In the so-called carbon cycle, carbon dioxide is released to the atmosphere through natural chemical reactions like breathing and decomposition, and taken back out again mostly by vegetation. When carbon is fixed in plant material (or in soil, in roots or dead organic material), this delays the release of CO2 to the atmosphere. This is referred to as a carbon sink.

Oil is a carbon sink. Its carbon content has been held under the ground for millions of years. By constantly burning it we release far more carbon dioxide into the atmosphere than happens naturally. Land absorbs just 30 per cent of fossil fuel emissions, so the CO2 in the atmosphere is increasing.

The mystery is that there is a lot less CO2 in the atmosphere than there should be. A massive amount of CO2 is missing from the "balance sheet", says Jones. Some ecologists point to the oceans as the "missing sink", but oceanographers shake their heads. Whatever it is - is thought to be in the northern hemisphere, around our latitude.

"The work of this project could answer that question," Jones said. "We are taking measurements to quantify, for instance, how big a sink are grasslands in Ireland, and how big a source of CO2 are arable soils.

"Then, we want to find out if you can do things to reduce activity as a source, or to increase activity as a sink, Jones adds. "Can you manage the grassland to make it a more effective CO2 sink? Can you graze it in a particular way or cut at different intervals? Or can you grow different types of grasses to increase the amount of carbon sequestered?"

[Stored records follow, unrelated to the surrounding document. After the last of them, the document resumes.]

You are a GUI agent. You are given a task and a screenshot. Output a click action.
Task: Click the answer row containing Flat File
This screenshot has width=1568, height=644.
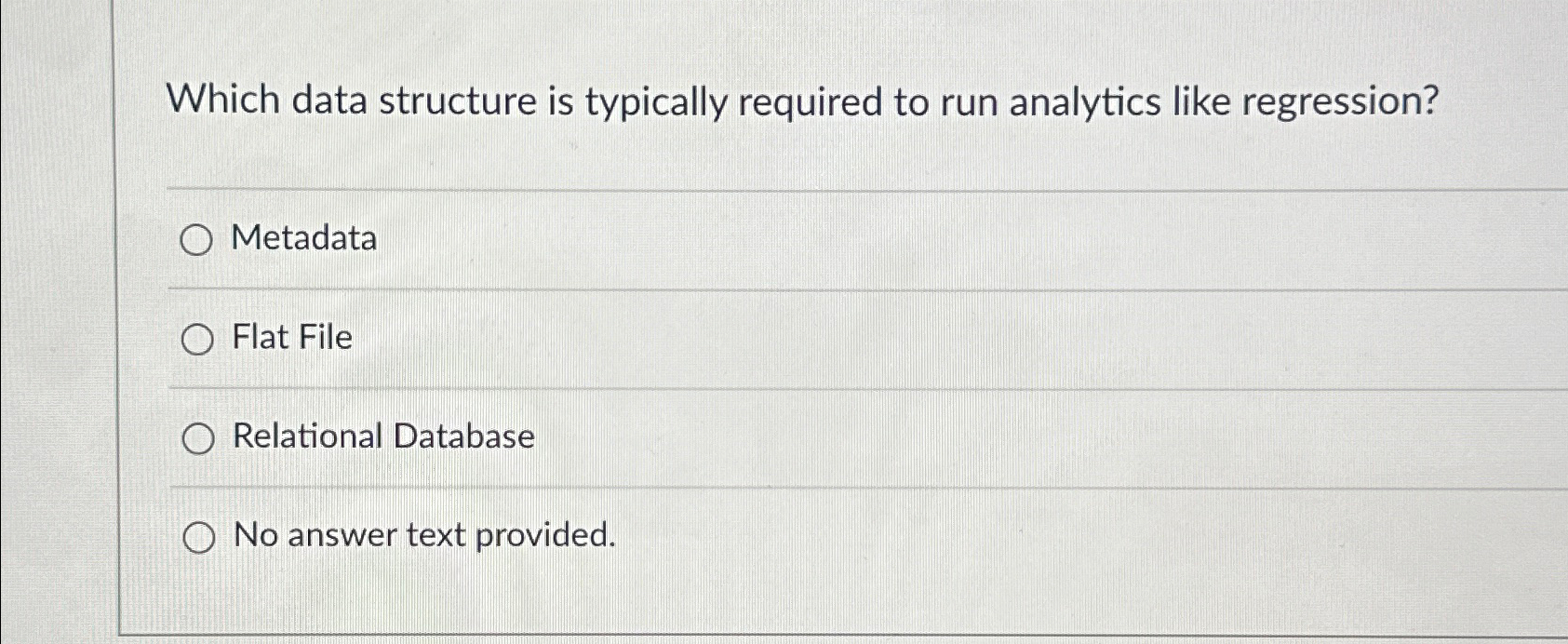point(558,339)
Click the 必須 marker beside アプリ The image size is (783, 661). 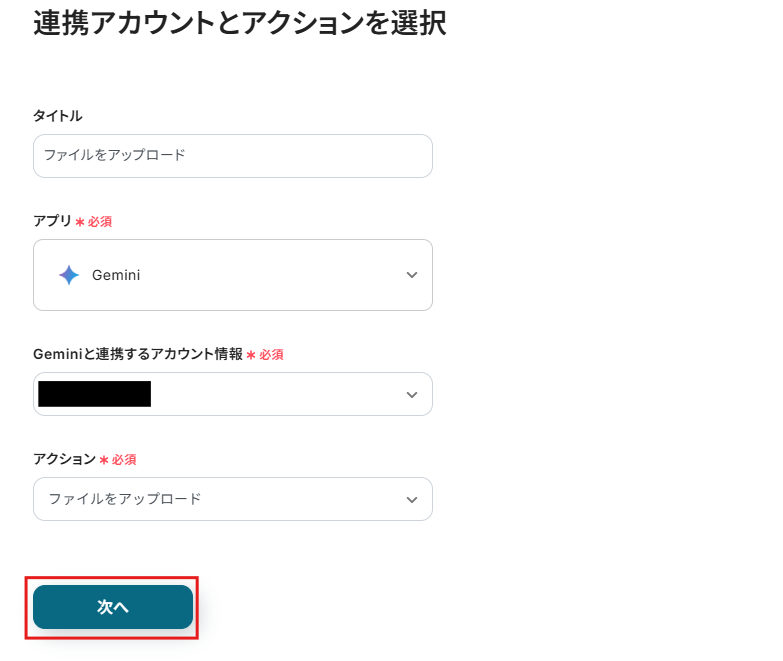coord(100,222)
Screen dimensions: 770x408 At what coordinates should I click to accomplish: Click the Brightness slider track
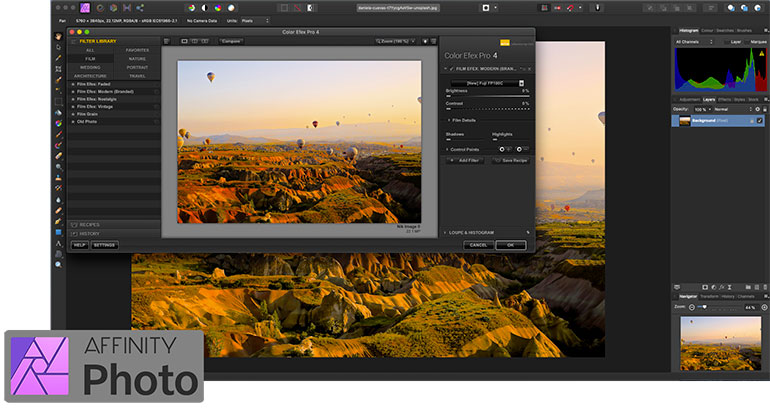coord(487,96)
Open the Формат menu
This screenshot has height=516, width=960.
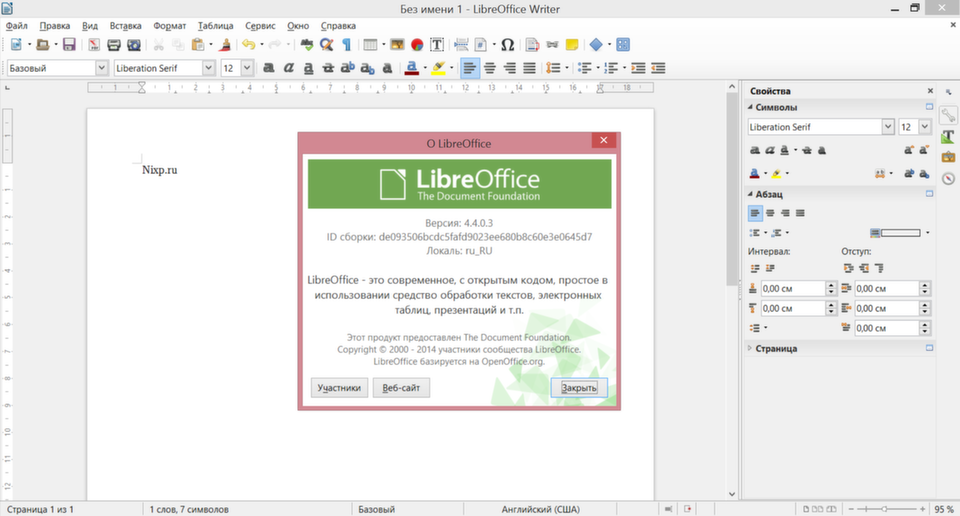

"The principle behind these measurements is that we can think about regulating the rate at which CO2 is building up in the atmosphere by increasing the size of these sinks," Jones says. "It is a massive task and won't solve the problem, but it may partly slow the process and give us time to do other things."

Jones's group is particularly interested in "low till" practices in arable farming. Normal practice is to plough deeply before sowing the crop. By ploughing and disturbing the soil, organic material is exposed to the air and decomposes, thereby adding carbon dioxide to the atmosphere.

By comparison, with low till, the soil is disturbed as little as possible. "You just disturb the surface. You don't bring deeper organic material to the surface. Therefore you potentially reduce the losses of carbon."

CarboEurope is funded under the European Commission's sixth framework programme, which covers the period 2002 to 2006. The project started last January. It involves 91 institutions from 20 European countries. UCD and UCC are also involved, and project partners across Europe use data from Mace Head in Galway, a sophisticated monitoring site for atmospheric gasses, which is partly operated by the physics department at NUI Galway.

Jones notes that his participation in CarboEurope could not have happened without funding from the EPA.